Moral Foundations of Constitutional Thought
Subyek
: Constitutional law—Interpretation and
construction, Constitutional law—Moral and
ethical aspects.
Penerbit
: Princeton University Press
Ringkasan :WHY CAN'T writers interested in constitutional jurisprudence just keep to
law and the Constitution? Why do they have to get tangled up in esoteric
and unrelated subjects?
Such questions mark a common and healthy sentiment. I used to share
it, and in part I still do. Unfortunately, it is a sentiment not likely to find
satisfaction any time soon. However much we might prefer that constitutional
commentators, judges, and scholars stick to narrowly legal matters,
they don't—especially recently. It's not that they intend to leave their
characteristic concerns behind. What usually gets their commentary
started, after all, is the desire to blame or praise some ruling of the Supreme
Court. It's just that there is more to thinking about the Constitution
and the practices of constitutional government than meets the eye.
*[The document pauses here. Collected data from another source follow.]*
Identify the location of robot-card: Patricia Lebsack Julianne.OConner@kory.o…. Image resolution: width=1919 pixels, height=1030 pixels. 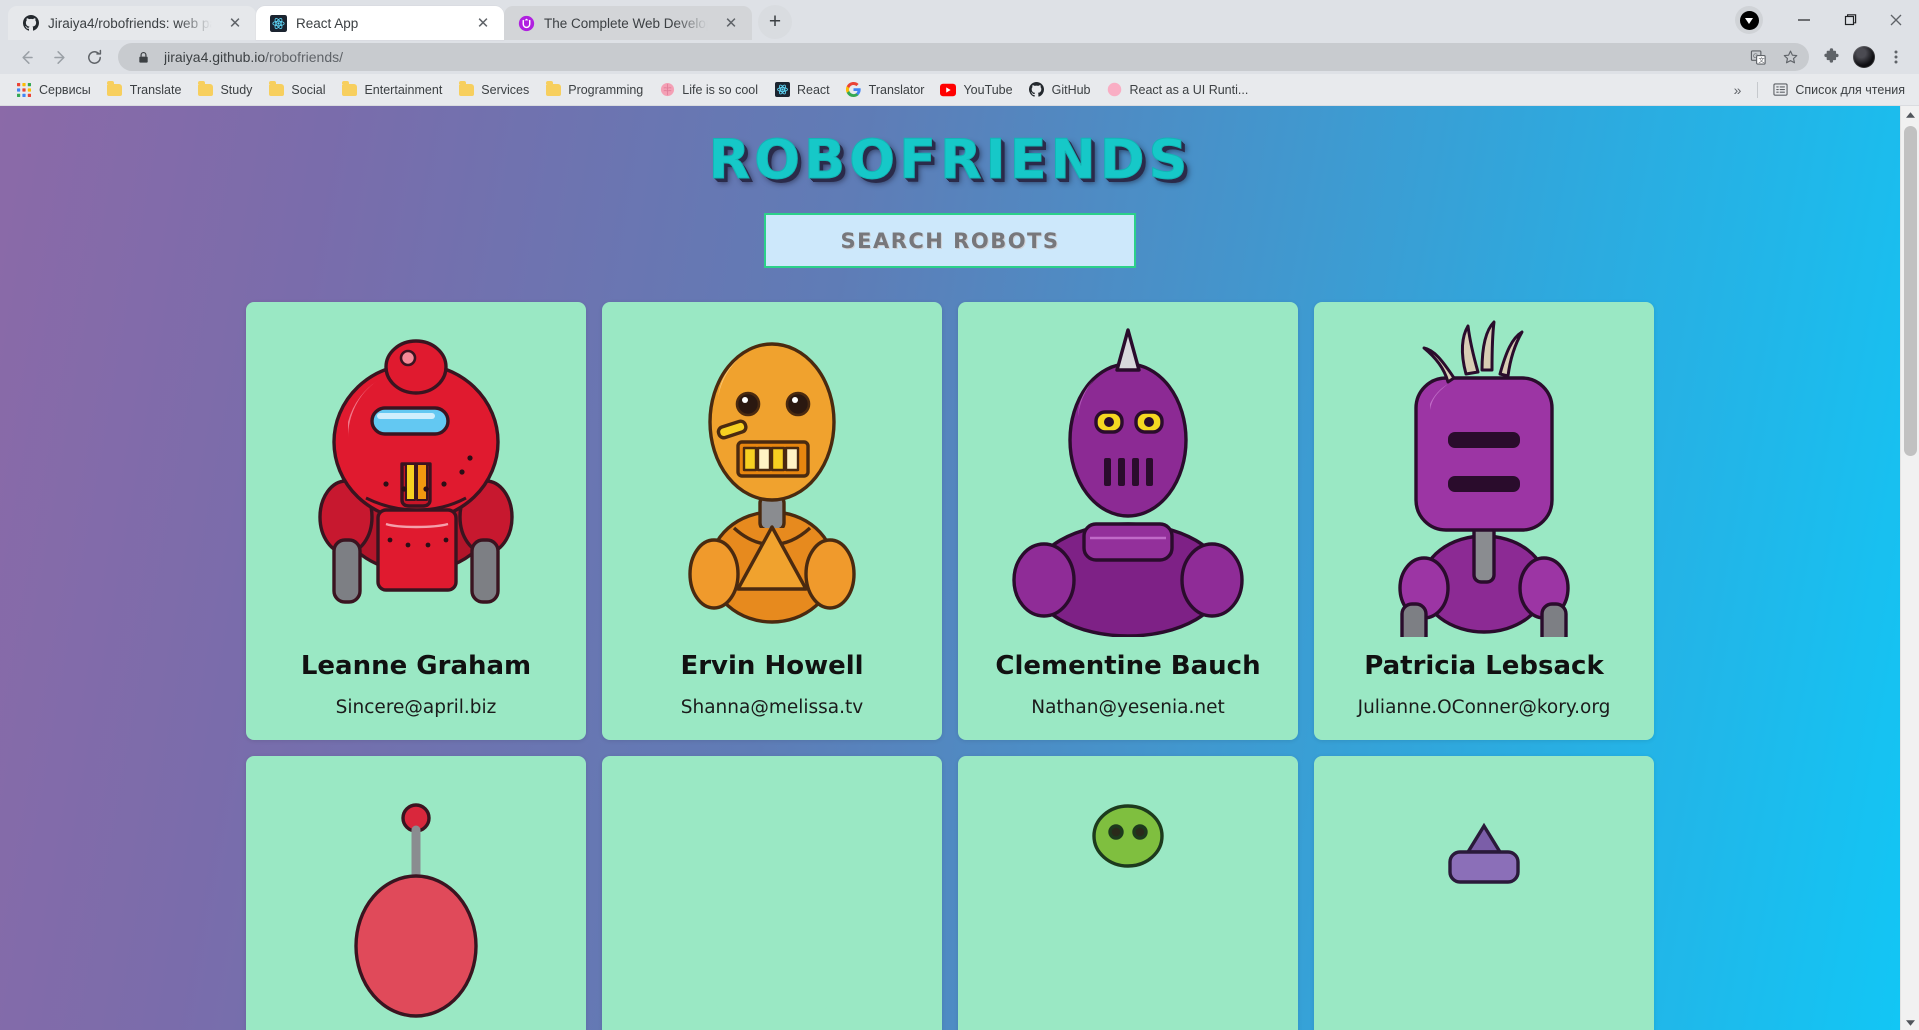
(1484, 521).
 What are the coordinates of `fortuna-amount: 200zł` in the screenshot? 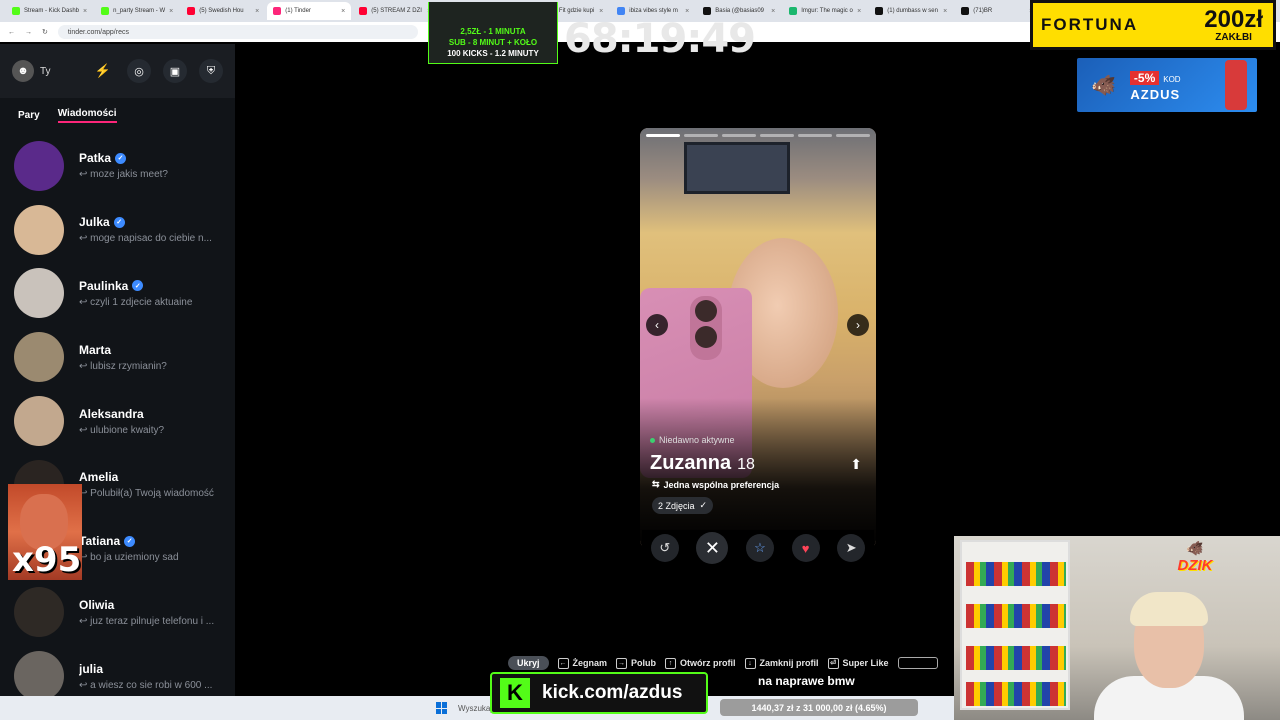 It's located at (1234, 19).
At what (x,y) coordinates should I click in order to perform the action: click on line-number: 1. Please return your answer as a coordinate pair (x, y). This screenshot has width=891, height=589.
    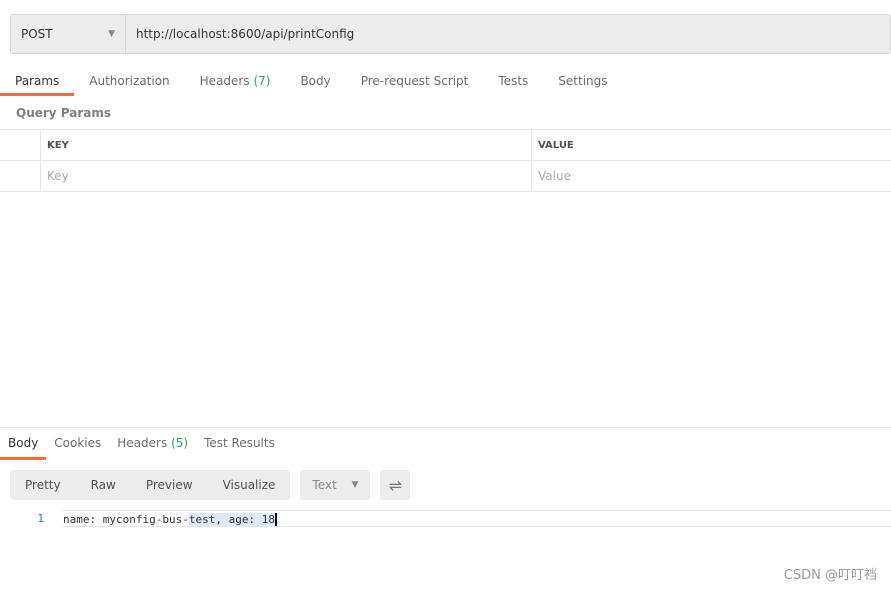
    Looking at the image, I should click on (40, 518).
When a judge steps back from his official duties and tries to become theoretically
self-conscious about his enterprise, or when a scholar advances
some reading of the First Amendment or some theory of the scope of
judicial review in constitutional cases, a kind of thinking occurs that naturally
escalates beyond the strictly legal. For serious thinkers who argue
for some view of proper judicial demeanor do more than simply assert
their view. They inevitably end up justifying it in broader terms of constitutional
order; they ponder, for instance, the place of an unelected judiciary
within a democracy. Serious thinkers who promote some reading of
the First Amendment do not simply proclaim their interpretation self-evident.
They end up founding their argument on some larger notions: on
some theory of the proper method of constitutional interpretation or even
of interpretation generally.
As a matter of fact, writers on constitutional issues have in recent years
gone much farther than this, pursuing consequential issues seemingly far
afield from their immediate concerns. They have been burrowing deeply
into moral philosophy, epistemology, theology, aesthetics, and much else
in search of grounds to support their positions. I think they have burrowed
their way to dead ends, to what I call below "normative impasses."
In order to explain my argument, and in order to suggest ways out of
these dead ends, I join in the philosophic melee. I delve into ontology,
epistemology, theology, morality, and political philosophy. And, perhaps
surprisingly, I enlist Augustine's help to do so. But my aim is not to further
entangle the Constitution in ultimate questions; my aim is to disentangle
it. Though it may not be obvious at first, I turn to Augustine not to take constitutional thought further afield but to bring it back to itself.
For an Augustinian way of thinking ultimately offers the sturdiest of reasons
why the practices of law and government can—and should—remain
concerned with less-than-ultimate matters.